Section 18 – Annual Service Charge scheme:

Section 18(1) provides that each OMC has to establish an annual service charge scheme for which the OMC may discharge ongoing expenditure reasonably incurred on the insurance, maintenance or repair of the common areas and on the provision of shared services.

Section 18(2) provides that the annual charge will not be levied for a particular period unless it has been considered at a General Meeting called to purpose which include the approval of the estimated service charge for the coming period.  Where the estimated service charge for the coming year is disapproved by at least 75% of those present and voting, the proposed service charge will not be levied but the previous year’s charge will continue to apply until a new service charge for the coming year is approved.   60% or more of those present at the meeting can amend the proposal for the coming period.

Section 18(3) states that the categories for the estimated service charge is to be broken down as follows:

  • Insurance
  • General maintenance
  • Repairs
  • Waste management
  • Cleaning
  • Gardening and landscaping.
  • Concierges and security services
  • Legal services and accounts preparation
  • Other expenditure arising in connection with the maintenance, repair and management of the common areas anticipated to arise.

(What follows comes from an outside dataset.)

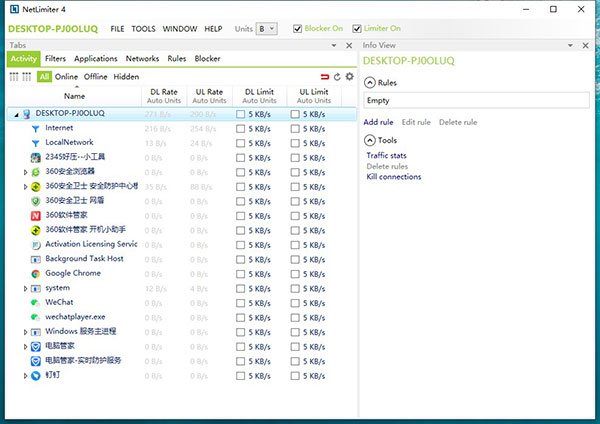
Task: Click the Google Chrome icon in the list
Action: coord(35,273)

Section 18(6) and (7) make it clear that all costs associated with the original development are not to be recovered through the service charge but remain the responsibility of the Developer as does service charge referable to any unsold Units, provided however, where there has been a failure on the part of the Developer to carry out works and provided certain conditions are met a vote by 75% or more of the members of OMC can authorise the use of the service charge for the purpose of carrying out such works.

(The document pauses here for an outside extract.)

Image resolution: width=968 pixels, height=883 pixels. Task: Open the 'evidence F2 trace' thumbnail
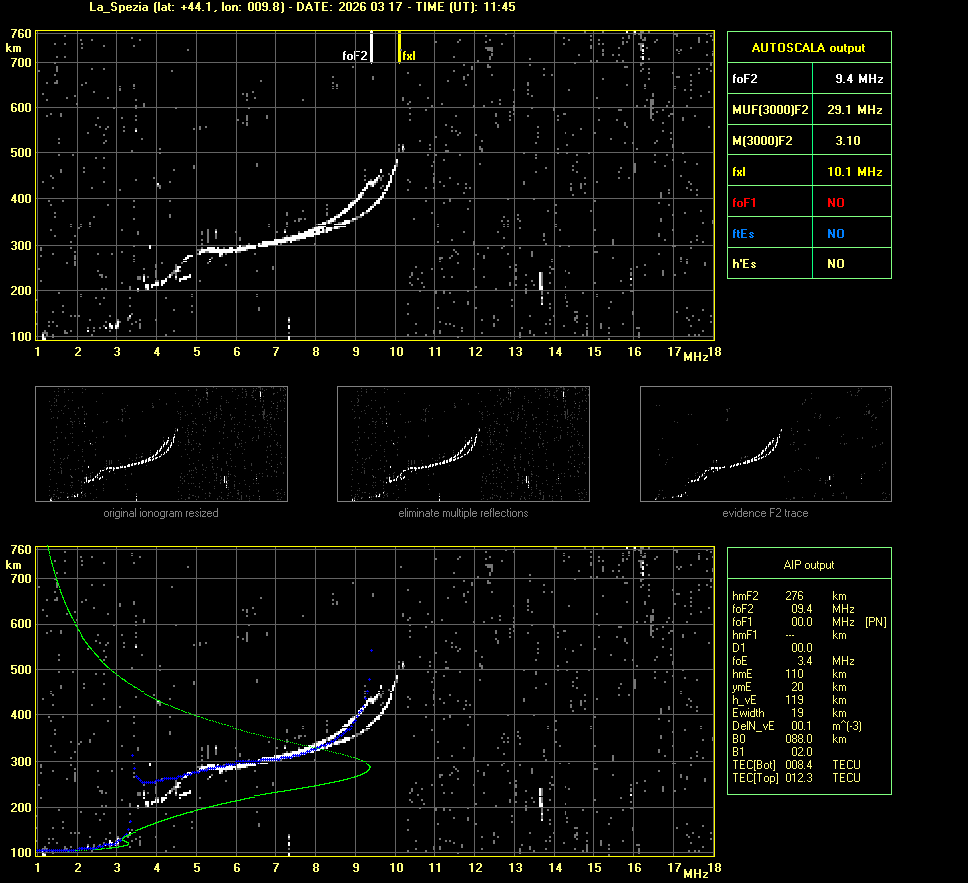click(765, 444)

Section 18(10) obliges each owner of a Unit in MUD (whether the original Developer or not) to pay all service charges levied in accordance with Section 18.  The Developer’s obligation to pay service charge for any unsold Units commences from the date the sale of the first residential Unit for the relevant part of the MUD completes.

Under Section 22 service charges is levied under Section 18 and sinking fund contributions levied under Section 19 may be recovered as a simple contract debt.

While service charges do not have to be the same for each Unit, they do have to be calculated on a transparent basis and apportioned equitably between Unit owners.  There is provision for the Minister for Justice to issue further Regulations regarding service charges.

Section 19 – Sinking fund.

This Section provides that each OMC must establish a sinking fund to provide funds for exceptional items of expenditure of a non-recurring nature within the later of three years from the transfer of a Unit within a MUD or 18 months from the commencement of Section 19.  Each Unit owners’ contribution is to be €200.00 or such other amount as agreed at a meeting of the members as a contribution for the year concerned.   Similar obligations regarding the payment of service charges by Unit owners and Developers under Section 18 apply to payment of contributions towards the sinking fund under Section 19.

It is important to note that sinking fund contributions are to be held in a separate account and are not to be used to pay those items of current expenditure intended to be recovered through the service charge.    Once more, you should note that the Minister may make further regulations in the future regarding sinking fund contributions and expenditure.

Section 23 House Rules

The OMC is entitled to make house rules (to be approved at a meeting of the OMC) relating the effective operation and maintenance of the Development to ensure the quiet and peaceful occupation of the Units generally in the Development.

Section 24.

Provides for the procedure to apply to the Circuit Court to deal with any disputes for noncompliance of the Act.

Sections 27 and 28 deal with mediation proceedings

Section 30 provides for the swift  restoration of a Management Company to the Register of Companies, where the company has been struck off in the last six years.